Collected data entries:
+ + + + +

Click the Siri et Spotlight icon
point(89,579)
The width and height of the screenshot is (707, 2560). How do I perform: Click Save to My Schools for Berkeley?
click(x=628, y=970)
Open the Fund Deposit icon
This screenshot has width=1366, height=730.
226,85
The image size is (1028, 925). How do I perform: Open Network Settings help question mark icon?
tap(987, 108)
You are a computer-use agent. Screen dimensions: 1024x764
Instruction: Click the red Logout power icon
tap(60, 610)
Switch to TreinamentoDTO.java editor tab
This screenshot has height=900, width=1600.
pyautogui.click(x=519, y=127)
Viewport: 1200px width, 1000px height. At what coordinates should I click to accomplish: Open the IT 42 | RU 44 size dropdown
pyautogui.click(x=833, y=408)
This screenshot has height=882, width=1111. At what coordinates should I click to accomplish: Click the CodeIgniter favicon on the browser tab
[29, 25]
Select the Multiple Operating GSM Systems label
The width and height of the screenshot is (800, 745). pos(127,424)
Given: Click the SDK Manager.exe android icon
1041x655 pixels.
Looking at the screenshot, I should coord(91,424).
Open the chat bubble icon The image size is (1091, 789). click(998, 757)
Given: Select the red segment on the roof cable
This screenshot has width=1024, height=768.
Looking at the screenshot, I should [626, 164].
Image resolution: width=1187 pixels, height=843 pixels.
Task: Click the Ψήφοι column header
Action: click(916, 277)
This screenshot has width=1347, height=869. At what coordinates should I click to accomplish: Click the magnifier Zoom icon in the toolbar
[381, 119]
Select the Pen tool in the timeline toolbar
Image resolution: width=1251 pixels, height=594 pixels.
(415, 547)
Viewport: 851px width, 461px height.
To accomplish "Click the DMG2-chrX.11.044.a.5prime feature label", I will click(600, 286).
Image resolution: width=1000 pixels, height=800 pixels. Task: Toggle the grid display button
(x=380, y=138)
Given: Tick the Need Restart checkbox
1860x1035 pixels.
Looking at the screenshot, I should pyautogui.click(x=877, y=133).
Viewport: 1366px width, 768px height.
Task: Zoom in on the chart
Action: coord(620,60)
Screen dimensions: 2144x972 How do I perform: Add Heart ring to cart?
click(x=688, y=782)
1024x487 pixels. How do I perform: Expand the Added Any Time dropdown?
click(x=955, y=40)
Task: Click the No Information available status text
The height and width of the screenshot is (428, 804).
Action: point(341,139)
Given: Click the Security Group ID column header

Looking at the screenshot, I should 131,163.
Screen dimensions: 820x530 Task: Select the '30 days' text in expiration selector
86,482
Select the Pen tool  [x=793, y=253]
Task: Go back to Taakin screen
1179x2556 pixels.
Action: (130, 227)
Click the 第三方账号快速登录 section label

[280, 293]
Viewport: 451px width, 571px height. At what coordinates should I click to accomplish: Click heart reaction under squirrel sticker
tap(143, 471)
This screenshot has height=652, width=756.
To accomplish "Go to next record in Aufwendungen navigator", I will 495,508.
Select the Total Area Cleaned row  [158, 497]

+ + + + +

→ **Problem to solve**
What is needed is a copy of every line above in which "will" appears.

→ **Answer section**
To accomplish "Click the DMG2-chrX.11.044.a.5prime feature label", I will click(600, 286).
To accomplish "Go to next record in Aufwendungen navigator", I will 495,508.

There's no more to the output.